(Stored items)
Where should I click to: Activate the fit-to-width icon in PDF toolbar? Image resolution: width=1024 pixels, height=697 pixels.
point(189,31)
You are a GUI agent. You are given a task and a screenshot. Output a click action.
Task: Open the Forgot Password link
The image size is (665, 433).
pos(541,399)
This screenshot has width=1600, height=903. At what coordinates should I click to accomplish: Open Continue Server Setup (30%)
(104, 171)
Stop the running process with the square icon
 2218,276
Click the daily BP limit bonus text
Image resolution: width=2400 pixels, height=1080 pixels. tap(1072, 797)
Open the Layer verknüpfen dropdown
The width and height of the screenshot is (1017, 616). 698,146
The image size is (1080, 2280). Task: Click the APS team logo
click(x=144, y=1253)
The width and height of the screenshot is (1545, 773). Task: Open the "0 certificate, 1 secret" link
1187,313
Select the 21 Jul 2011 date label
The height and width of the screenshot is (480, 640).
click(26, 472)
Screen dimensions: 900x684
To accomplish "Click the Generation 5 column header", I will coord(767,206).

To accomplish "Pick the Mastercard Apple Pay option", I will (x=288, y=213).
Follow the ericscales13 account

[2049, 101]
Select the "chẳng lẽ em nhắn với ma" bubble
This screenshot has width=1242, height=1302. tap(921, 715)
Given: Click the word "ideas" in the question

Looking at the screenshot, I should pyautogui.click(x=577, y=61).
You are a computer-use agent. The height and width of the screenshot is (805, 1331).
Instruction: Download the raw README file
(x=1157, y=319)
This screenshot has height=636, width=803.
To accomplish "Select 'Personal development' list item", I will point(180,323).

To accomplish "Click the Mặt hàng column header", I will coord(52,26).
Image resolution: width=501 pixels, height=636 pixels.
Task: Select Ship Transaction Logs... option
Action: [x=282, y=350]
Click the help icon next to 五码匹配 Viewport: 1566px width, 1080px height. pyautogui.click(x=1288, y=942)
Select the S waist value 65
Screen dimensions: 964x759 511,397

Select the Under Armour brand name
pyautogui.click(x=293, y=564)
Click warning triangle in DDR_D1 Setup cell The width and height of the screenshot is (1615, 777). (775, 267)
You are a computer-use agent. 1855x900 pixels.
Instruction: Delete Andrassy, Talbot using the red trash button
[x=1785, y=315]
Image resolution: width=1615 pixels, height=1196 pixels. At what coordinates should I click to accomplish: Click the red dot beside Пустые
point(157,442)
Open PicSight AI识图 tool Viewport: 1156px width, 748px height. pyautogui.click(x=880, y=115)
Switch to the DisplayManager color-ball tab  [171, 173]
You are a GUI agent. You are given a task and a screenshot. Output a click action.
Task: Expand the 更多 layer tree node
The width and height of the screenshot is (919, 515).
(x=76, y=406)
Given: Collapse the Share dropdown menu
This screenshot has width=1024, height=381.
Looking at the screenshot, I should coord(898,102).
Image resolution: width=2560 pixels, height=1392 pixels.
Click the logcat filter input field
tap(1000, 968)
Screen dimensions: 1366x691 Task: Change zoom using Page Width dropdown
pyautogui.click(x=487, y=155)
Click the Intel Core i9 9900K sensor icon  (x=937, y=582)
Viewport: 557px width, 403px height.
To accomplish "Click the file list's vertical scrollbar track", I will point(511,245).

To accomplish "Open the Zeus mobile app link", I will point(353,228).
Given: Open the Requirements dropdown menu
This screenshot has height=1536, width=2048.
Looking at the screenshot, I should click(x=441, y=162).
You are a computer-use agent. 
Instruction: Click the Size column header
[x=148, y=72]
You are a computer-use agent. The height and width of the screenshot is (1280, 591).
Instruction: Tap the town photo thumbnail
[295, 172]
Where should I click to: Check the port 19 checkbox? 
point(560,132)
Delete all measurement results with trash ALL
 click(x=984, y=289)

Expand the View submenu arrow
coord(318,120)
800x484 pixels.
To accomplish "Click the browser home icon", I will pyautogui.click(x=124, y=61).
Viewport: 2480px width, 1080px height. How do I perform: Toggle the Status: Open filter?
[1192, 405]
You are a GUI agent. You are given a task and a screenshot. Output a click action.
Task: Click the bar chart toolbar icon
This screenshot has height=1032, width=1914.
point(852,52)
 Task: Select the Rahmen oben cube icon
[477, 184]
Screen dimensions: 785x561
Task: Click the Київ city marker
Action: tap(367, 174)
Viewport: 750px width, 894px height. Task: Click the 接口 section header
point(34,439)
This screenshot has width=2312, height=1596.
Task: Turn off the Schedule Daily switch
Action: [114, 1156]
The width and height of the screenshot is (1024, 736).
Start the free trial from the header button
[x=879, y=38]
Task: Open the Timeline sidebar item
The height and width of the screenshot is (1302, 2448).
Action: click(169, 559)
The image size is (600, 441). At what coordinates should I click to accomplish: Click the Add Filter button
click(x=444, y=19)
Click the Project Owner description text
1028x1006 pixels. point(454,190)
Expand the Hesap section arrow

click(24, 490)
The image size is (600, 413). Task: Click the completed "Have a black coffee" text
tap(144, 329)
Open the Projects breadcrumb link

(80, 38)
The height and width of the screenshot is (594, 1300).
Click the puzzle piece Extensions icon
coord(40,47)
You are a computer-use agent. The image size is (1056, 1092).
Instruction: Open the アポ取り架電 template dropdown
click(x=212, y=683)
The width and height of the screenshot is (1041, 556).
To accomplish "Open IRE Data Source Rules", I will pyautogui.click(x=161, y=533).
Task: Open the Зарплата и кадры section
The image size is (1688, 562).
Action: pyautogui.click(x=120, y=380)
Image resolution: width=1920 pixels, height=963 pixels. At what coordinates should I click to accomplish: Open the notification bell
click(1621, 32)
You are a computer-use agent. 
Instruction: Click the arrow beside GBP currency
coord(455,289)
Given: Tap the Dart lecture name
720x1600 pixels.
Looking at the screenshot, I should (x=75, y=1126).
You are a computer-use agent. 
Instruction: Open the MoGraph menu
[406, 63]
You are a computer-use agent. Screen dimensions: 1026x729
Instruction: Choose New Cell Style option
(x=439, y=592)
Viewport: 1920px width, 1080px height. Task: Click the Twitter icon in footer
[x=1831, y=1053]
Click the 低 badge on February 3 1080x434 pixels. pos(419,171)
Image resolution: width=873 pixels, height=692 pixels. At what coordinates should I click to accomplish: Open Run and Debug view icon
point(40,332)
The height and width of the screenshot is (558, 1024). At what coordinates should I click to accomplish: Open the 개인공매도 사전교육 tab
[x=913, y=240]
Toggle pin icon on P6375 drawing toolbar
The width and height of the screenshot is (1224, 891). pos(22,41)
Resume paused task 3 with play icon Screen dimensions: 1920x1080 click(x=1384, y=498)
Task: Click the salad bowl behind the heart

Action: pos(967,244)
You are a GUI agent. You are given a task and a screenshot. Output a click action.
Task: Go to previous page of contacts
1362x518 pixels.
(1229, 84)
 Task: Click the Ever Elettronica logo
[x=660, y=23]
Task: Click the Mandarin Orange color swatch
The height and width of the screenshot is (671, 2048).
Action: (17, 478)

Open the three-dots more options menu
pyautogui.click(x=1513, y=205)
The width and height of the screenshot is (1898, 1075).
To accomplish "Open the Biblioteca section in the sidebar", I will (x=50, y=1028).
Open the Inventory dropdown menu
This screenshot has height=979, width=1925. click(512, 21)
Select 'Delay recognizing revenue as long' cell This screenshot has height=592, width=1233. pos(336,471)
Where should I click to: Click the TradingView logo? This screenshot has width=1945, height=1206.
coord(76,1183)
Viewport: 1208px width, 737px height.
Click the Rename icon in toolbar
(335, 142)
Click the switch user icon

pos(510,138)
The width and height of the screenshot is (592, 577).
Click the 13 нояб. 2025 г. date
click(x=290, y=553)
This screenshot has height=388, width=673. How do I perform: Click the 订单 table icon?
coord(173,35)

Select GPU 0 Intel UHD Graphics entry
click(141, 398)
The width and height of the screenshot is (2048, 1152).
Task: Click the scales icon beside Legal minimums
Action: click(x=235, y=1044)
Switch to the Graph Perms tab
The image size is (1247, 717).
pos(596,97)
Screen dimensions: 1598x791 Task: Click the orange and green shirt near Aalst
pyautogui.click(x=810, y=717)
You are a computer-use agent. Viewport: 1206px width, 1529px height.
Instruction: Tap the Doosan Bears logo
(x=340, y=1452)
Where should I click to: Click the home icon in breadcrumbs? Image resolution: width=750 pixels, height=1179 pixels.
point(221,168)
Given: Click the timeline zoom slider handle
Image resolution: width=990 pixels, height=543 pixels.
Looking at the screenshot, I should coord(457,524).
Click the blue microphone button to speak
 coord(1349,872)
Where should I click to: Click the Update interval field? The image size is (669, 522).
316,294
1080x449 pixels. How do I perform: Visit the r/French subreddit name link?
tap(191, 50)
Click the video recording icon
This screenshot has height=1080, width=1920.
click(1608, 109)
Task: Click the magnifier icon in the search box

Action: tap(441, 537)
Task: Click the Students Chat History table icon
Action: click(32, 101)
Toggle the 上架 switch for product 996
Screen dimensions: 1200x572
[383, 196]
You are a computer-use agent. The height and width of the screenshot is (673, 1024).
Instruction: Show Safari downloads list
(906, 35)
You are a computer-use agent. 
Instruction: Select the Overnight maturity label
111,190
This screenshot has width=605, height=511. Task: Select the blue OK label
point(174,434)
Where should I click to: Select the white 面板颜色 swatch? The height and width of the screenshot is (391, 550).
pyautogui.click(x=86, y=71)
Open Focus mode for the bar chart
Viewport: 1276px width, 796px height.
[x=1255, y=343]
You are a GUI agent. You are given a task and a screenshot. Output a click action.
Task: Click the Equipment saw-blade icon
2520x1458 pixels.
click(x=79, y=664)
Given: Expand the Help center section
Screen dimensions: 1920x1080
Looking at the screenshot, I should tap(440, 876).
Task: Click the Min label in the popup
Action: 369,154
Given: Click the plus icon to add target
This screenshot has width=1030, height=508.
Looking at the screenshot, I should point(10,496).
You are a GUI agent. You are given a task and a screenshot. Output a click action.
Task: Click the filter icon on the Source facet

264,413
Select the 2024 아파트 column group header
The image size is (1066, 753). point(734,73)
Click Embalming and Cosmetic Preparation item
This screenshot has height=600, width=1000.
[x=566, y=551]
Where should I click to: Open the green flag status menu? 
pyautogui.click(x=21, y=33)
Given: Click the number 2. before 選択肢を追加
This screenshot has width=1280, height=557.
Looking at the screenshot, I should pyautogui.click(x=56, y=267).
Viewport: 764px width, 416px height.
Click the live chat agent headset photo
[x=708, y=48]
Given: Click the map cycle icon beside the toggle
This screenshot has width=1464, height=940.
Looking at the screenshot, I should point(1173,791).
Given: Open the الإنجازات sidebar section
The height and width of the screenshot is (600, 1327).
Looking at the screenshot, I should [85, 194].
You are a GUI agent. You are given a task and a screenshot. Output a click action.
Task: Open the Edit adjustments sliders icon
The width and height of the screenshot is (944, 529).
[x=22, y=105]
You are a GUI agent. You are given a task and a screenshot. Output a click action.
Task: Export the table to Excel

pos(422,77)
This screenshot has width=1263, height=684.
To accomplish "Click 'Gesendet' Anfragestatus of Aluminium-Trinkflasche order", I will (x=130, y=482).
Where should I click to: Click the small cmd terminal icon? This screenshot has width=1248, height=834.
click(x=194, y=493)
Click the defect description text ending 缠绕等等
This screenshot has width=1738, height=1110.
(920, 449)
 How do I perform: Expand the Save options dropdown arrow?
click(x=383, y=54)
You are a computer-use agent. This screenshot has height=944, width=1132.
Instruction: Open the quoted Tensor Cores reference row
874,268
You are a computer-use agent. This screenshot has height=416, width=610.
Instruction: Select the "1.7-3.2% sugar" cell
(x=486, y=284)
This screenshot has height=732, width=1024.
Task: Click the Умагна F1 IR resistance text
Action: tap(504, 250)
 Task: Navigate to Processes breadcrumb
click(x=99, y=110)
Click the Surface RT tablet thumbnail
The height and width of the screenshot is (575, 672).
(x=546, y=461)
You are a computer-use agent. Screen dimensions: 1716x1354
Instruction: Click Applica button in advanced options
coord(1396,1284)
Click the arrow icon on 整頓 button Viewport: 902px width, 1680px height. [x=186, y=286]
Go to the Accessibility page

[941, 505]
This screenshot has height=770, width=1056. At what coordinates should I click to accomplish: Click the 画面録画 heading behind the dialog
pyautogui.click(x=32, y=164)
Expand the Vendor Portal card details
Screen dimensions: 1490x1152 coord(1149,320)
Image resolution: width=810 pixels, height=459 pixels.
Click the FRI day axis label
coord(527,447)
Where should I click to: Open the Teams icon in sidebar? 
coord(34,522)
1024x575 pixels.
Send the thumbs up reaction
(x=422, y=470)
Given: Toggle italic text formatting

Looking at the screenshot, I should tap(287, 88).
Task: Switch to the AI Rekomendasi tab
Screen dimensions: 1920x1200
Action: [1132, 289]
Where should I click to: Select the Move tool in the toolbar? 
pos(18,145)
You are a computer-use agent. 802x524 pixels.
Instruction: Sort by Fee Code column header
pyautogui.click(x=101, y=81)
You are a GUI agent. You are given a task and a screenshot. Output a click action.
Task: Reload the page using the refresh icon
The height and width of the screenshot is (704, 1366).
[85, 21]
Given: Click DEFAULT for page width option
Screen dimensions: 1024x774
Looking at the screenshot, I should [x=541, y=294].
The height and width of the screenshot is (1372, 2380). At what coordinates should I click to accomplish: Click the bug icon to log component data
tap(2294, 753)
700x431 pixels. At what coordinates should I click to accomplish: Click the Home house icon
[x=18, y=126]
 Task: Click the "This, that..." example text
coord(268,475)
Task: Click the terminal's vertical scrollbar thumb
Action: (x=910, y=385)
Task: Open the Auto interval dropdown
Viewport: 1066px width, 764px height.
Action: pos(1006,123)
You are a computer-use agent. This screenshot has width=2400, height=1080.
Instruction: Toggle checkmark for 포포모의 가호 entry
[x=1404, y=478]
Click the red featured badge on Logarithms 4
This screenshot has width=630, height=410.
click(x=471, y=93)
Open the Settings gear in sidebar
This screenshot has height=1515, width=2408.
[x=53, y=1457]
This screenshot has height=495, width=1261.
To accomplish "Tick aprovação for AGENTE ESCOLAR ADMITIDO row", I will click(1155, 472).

Prompt: Please count the lines of the material above that contain the word "green" and give only the number.

Output: 2